State-of-the-art technology and centuries-old culture are combining on a remote site near Roma in Queensland’s far south-west to help bring gas to market.
Mines Minister Dr Anthony Lynham today joined in an ancient ceremony in a state-of-the-art command centre at Origin’s Spring Gully integrated operations centre near Roma.
Local Iman elders performed a traditional smoking ceremony to cleanse the new nerve centre where Origin is the upstream operator of Australia Pacific LNG.
“The Traditional Owners are an integral part of operations under Origin’s cultural heritage management plan for the project,” Dr Lynham said.
‘“Protecting and managing Indigenous cultural heritage is something the Government and the gas companies take very seriously.”
The Traditional Owners have also been invited to name meeting rooms at the to reflect local areas of cultural significance.
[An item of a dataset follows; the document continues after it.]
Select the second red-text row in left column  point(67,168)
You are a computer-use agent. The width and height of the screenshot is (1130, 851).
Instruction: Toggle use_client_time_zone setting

This is part of Origin’s Stretch Reconciliation Action Plan commitments to build stronger relationships and broaden cultural awareness among their staff.
While on site today, Dr Lynham participated onsite as Mandandanji Indigenous monitors identified cultural sites to help inform Origin’s on-site operations.
“Advice from the Traditional Owners is critical to managing sites across Queensland’s gas fields, including the Surat and Cooper Basins,” Dr Lynham said.
“This helps identify and protect culturally significant sites and educate gas fields workers, as well as providing employment and training and business development skills for the Traditional Owners.”
The new operations centre will bring together field teams, site operations, mechanical maintenance, contractors and instrumental and electrical technicians and provide staff a bird’s-eye view of four nearby gas processing facilities.
Real-time gas data will flow into the IOC where qualified personnel can locally monitor and coordinate the flow of gas from about 400 wells to the domestic market and for export via the LNG plant on Curtis Island more than 500km away.
While on site, Dr Lynham got a firsthand view of another technological advance in gas drilling: using steel pipes in horizontal drilling activities.
“The use of steel in drilling activities presents an opportunity to develop resources in areas that are currently uneconomic, bringing additional volumes to market,” he said.
“With Queensland manufacturers looking for gas to fuel jobs, I welcome advances that can help increase gas supply.”